问题
let's say I have a model like
class Group:
users = ManyToMany(User, related_name='groups')
and I have groups with a different mixture of users
group1 = Group(users=[user1])
group2 = Group(users=[user1, user2])
group3 = Group(users=[user1, user2, user3])
How would I go about querying for groups only with user1
and user2
?
I'd like to do something that's like Group.objects.filter(users=[user1, user2]) -> [group2]
but I'm getting
TypeError: Field 'id' expected a number but got [<User: user1>, <User: user2>]
.
if I do Group.objects.filter(user__in=[user1, user2].distinct('id')
it returns back all the groups [group1, group2, group3]

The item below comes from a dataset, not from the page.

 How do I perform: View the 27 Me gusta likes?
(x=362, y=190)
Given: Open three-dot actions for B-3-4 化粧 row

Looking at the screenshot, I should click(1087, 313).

I know how to go through the User
instance to get all of the user's groups but I specifically want to go through the Group
model.
I imagine I may have to do some type of matching with the ORM... maybe a subquery?
回答1:
You can filter with:
from django.db.models import Count, Q
# since Django-2.0
users = [user1, user2, user3]
users = set(users)
group1 = Group.objects.annotate(
nusers=Count('users'),
nuser_match=Count('users', filter=Q(users__in=users))
).filter(
nusers=len(users),
nusers_match=len(users)
)
This will thus count the total number of related users, as well as the number of users that match. Both these numbers should equal the number of users in the set.